Even if the U.S. were to halve its per capita carbon emissions from 2011 levels, we’d still be emitting far more carbon per capita than, say, the British. So what matters more — the climate crisis or the (supposed) moral imperative of greater international labor mobility? If you take the climate crisis seriously, I’m afraid you might have to conclude that the United States should immediately close its borders, to prevent foreigners from being seduced into our gas-guzzling ways.
It is also indisputable that more low-skill immigration increases income inequality in the United States:
[L]ess-skilled immigration is associated with quite substantial increases in 90/10 and 90/50 income inequality (that is, it appears to increase the gap between the 90th and 10th income percentiles as well as the 90th and the 50th), according to a recent study by the social scientists Ping Xu, James C. Garand, and Ling Zhu.

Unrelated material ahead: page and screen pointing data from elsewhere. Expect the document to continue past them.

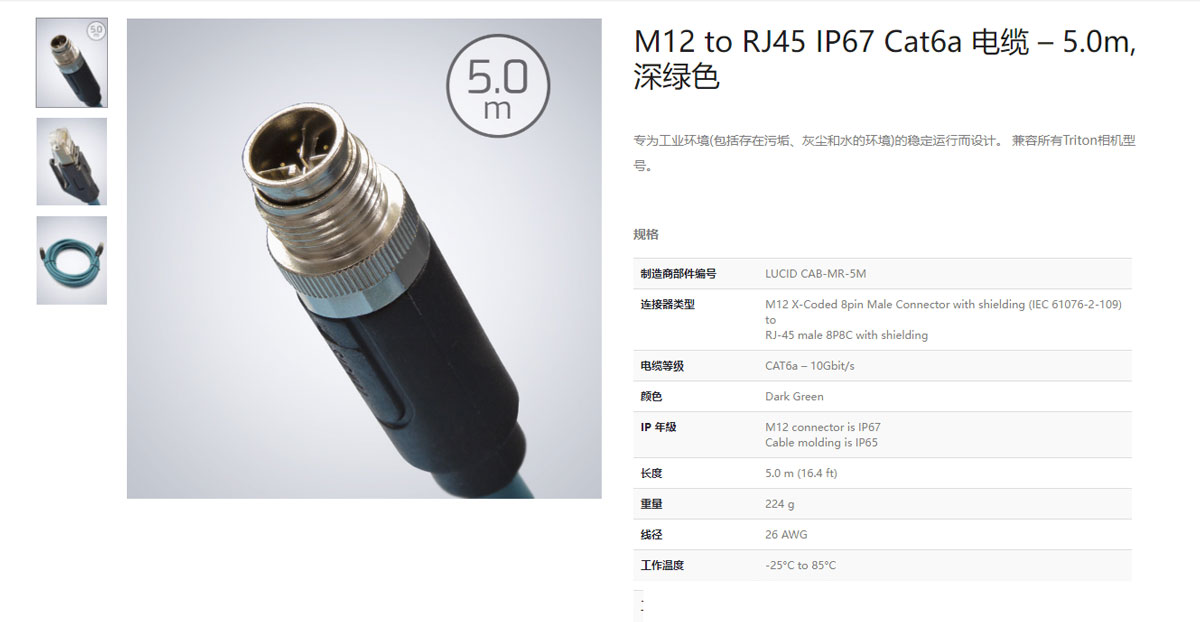This screenshot has height=622, width=1200.
Task: Click the 连接器类型 row label
Action: pos(668,305)
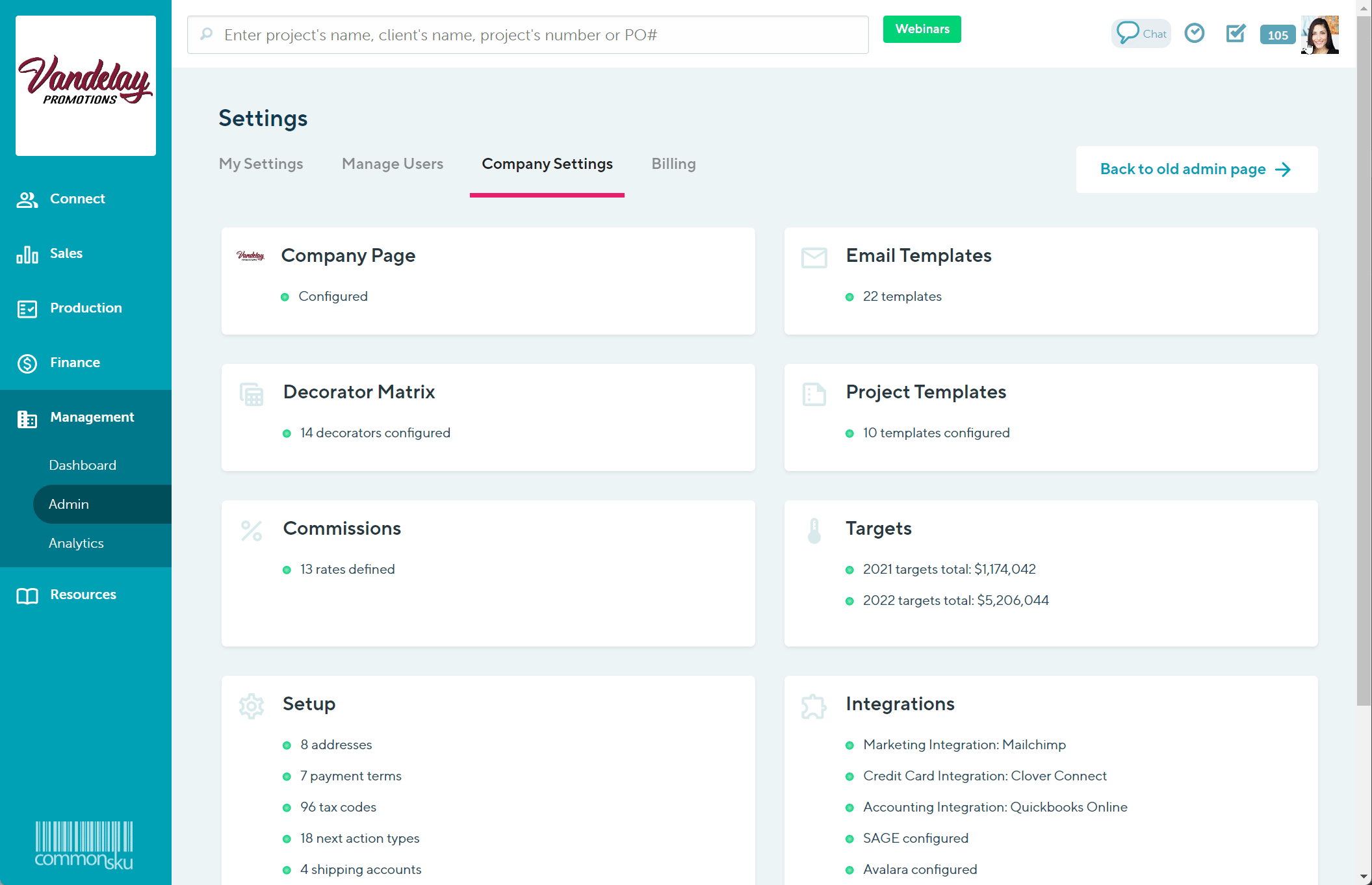Select Production from the sidebar
Viewport: 1372px width, 885px height.
click(85, 308)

A possible rejoinder is that this is true, but immigration reduces global inequality:
One could square this particular circle by disavowing any interest in domestic economic inequality, and instead focusing solely on global economic inequality. Yet such a focus would lead to an entirely different set of policy priorities, as it is not at all clear why a government focused on reducing global economic inequality would devote vast sums of taxpayer dollars to, say, Medicaid instead of channeling these resources towards low-cost, high-impact interventions in sub-Saharan Africa, South Asia, and other impoverished regions.

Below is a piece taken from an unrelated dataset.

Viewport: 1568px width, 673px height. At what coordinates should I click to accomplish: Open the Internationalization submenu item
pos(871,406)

I don’t see any Democratic politicians advocating such an international reorientation of priorities.
These are all rather elementary points. Do Democrats really not see that their most devoutly held views are fundamentally in conflict? No doubt many Democrats are simply confused, but I don’t think the party’s political and ideological leaders are too muddle-headed to understand these contradictions. I suspect that, rather, they are not entirely candid about their beliefs and objectives. I suspect that most leaders of the Democratic party and the liberal movement believe something like the following:
1) They know that the purported threat of global warming is absurdly over-hyped, but think the scare is a good pretext to seize control over more of the American economy.
2) They know that income and wealth inequality, to the extent they are considered excessive, cannot be remedied by any plausible government policies, and in fact are made “worse” by their own policies. But they think the issue nevertheless can garner votes for Democrats.
3) They know that increased low-skill immigration will contribute to income inequality as well as create many environmental, social and infrastructure problems, but they think those problems are a small price to pay for the opportunity to import millions of Democratic voters. An additional benefit is cheap labor and domestic help for their rich donors.
If your purported concern about these issues is merely a pretext, and your real object is your own power as a leader of the Democratic Party, then it all makes perfect sense.